Experience design revolves around a customer focal point—not the designer, developer, or the business itself.

Finding and solving the root problem, rather than simply reacting to symptoms presented by the customer, must also drive the XD process. If a system is not customer-centric and fails to remove the cause of ongoing challenges, the design process has little chance of success.

Experience design identifies future state scenarios with experiential insight. Through internal and external focus groups and interviews, teams can increase perspective and garner new insights.

Development teams are challenged to adopt a beginner’s mindset, moving from “I know the methodology because I have created 100 similar applications,” to “I never created any tool for a particular group of people. I should understand the customer and their problems before constructing a solution.”

Empathetic questions to ask during the design process include: Does the product directly solve a customer problem? Does the performance meet a standard of excellence? What will be the customer learning curve? Is the product easy and simple to use?

These and many other questions must be answered in the empathetic design process. Qualitative and quantitative research is required to successfully uncover the answers.

Quantitative and qualitative research
Design and development teams must combine quantitative, data-driven research with qualitative user information in order to create a holistic understanding of the customer. Qualitative research in the context of experience design involves directly identifying key usability problems through field observations and first-hand customer feedback. Quantitative research is used to confirm if a hypothesis arrived at from qualitative research is valid.

Empathy mapping must be applied in qualitative research to gain a granular understanding of a user’s overall emotional state. For example: by mapping out user likes/dislikes/hopes/fears, businesses can create an empathy framework based on these key emotional dimensions. This knowledge can then be used to understand the user’s needs and from that understanding, create a solution to meet those needs.

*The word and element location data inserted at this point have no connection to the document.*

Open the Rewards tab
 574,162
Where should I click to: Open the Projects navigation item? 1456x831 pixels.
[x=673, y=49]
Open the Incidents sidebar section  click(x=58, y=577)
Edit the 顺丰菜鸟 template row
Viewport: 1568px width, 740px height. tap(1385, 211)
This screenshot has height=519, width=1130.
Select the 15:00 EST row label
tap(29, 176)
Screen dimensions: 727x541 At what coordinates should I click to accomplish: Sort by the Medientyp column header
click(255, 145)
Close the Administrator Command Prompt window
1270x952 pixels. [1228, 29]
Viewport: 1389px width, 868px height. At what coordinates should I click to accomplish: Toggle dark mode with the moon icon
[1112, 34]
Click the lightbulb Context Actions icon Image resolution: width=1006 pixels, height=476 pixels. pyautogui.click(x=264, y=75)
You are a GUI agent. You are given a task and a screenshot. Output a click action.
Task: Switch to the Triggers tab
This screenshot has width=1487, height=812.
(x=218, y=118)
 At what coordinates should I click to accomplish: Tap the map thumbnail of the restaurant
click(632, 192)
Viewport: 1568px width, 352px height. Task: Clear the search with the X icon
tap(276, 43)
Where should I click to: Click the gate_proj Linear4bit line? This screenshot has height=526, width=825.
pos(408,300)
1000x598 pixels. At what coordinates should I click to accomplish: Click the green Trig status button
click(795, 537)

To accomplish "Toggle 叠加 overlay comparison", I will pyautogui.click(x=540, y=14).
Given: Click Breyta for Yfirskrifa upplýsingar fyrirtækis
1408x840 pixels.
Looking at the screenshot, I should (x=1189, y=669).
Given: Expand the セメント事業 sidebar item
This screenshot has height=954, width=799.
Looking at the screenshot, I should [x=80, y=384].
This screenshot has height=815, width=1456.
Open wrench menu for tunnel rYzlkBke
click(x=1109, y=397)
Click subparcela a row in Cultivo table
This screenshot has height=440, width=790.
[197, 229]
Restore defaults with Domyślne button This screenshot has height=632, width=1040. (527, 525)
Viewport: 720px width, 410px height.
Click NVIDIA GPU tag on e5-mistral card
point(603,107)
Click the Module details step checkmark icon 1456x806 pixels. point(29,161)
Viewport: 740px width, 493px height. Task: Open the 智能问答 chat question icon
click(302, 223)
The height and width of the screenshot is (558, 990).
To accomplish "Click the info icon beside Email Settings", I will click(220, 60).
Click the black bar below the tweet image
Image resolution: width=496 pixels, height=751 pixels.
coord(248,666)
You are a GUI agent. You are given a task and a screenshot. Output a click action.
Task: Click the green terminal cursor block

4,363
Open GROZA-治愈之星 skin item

Experience design: A case study
An example of how experience design can be effective can be found in the following issue plaguing a large retail chain: siloed management. This included 1,500 managers spread across the country who were managing locations in disparate silos, with widely varying communications, systems, and processes. The legacy approach to communicating a singular vision nationwide was facilitated via email.

The solution that fixed this root issue was to empower corporate leadership with greater visibility and proactive direction by allowing back-end designations of management requirements and desired outcomes. These presets ensured that flags were raised when issues arose, so that challenges were prioritized appropriately, and addressed efficiently.

In the end, each manager knew the process to follow when making decisions about budget, time, user needs, and the technology.

User experience design follows suit with the evolution of digital technology. Software development teams can implement empathy within experience design to understand end-user needs, and create a future state, and products and services to improve the process of getting there.